Abstract

The aim of the present study was: 1) to determine the effects of the novel selective inhibitor of guanylyl cyclase, ODQ (1H-[1,2,4]oxadiazolo[4,3,-a]quinoxaline-1-one) on basal and agonist-stimulated cyclic GMP levels in cultured porcine aortic endothelial cells and bovine pulmonary artery strips; 2) to determine its effects on agonist-induced relaxations of bovine pulmonary artery strips; and 3) to compare pulmonary artery cyclic GMP levels with vessel relaxation. ODQ (1 nM-30 microM) inhibited cyclic GMP accumulation in endothelial cells stimulated with S-nitrosoglutathione, nitroprusside and 3-morpholine-sydnonimine at IC50 values of 40 to 100 nM. Complete suppression of cyclic GMP generation was observed at approximately 10 microM. Relaxation of pulmonary artery strips induced by S-nitrosoglutathione, nitroprusside, glycerol trinitrate, nitrite (all endothelium-independent), bradykinin and the Ca++ ionophore A23187 (endothelium-dependent) were antagonized by ODQ (1-10 microM) in a concentration-dependent way. A consistent feature of the inhibitor was that maximal relaxant effects also were reduced.

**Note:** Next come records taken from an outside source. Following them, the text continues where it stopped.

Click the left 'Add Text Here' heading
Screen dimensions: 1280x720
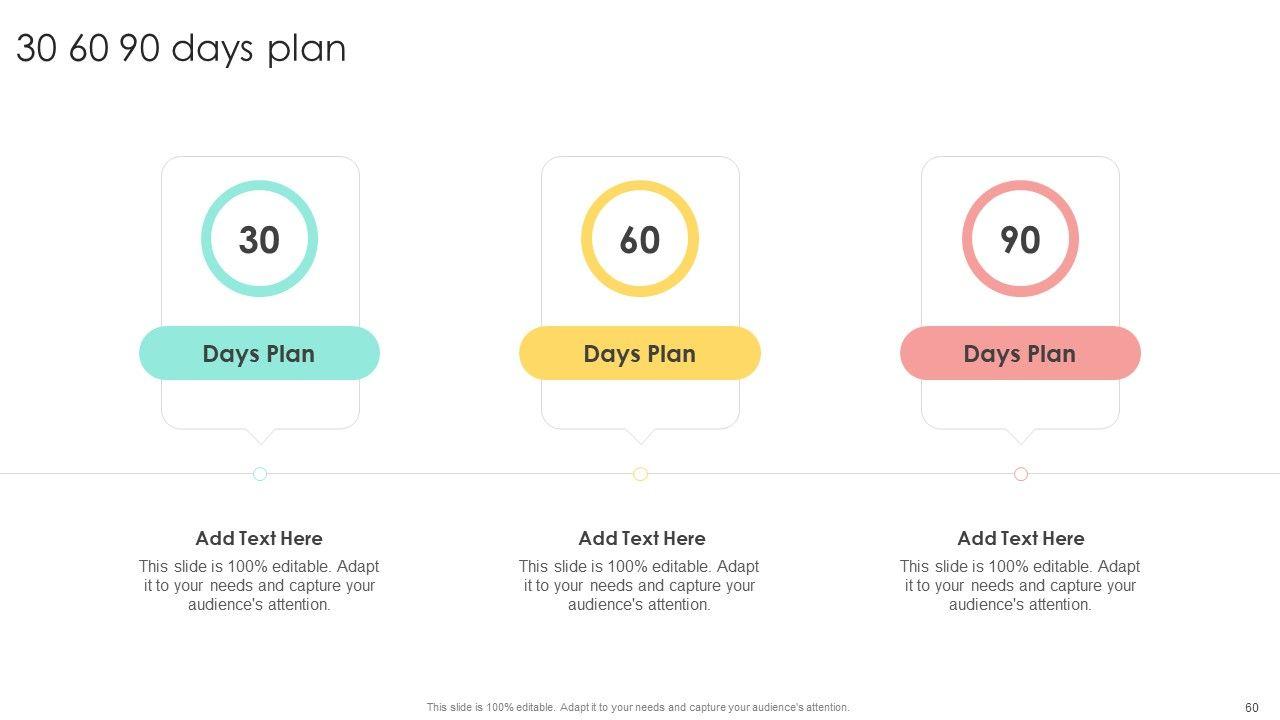[259, 538]
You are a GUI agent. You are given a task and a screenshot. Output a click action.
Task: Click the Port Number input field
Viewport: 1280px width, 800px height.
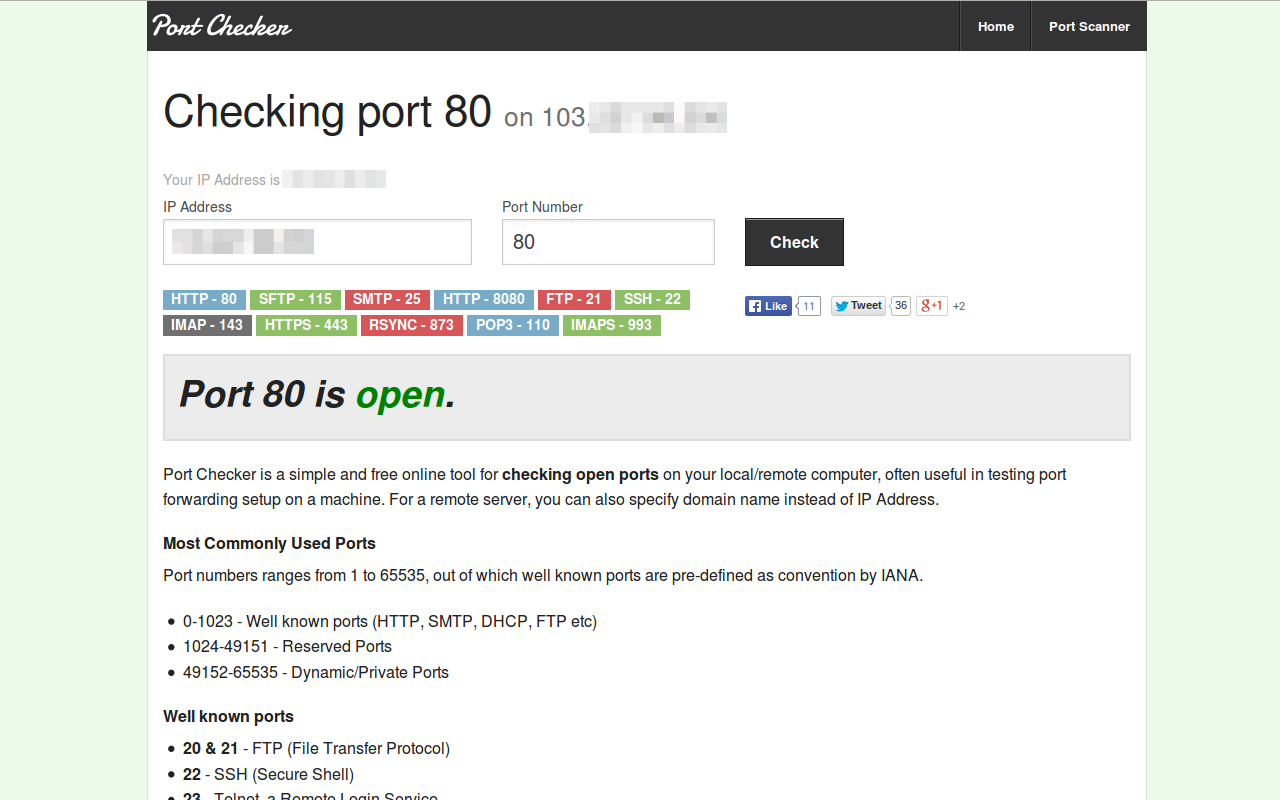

Basal levels and agonist-induced increases in arterial tissue cyclic GMP were inhibited in the same concentration range. However, tissue cyclic GMP production correlated poorly with pulmonary artery relaxation in that relaxations induced by S-nitrosoglutathione were only inhibited in part (50%), whereas rises in cyclic GMP were abolished completely by ODQ (10 microM). Furthermore, at 1 microM, ODQ had no effect on relaxation induced by endothelium-dependent agonists, but prevented entirely stimulation of cyclic GMP accumulation in arterial tissue. These results suggest that ODQ inhibits nitrovasodilator-induced and endothelium-dependent relaxation through inhibition of guanylyl cyclase activation, but also point to the presence of a cyclic GMP-independent component of relaxation in bovine pulmonary artery.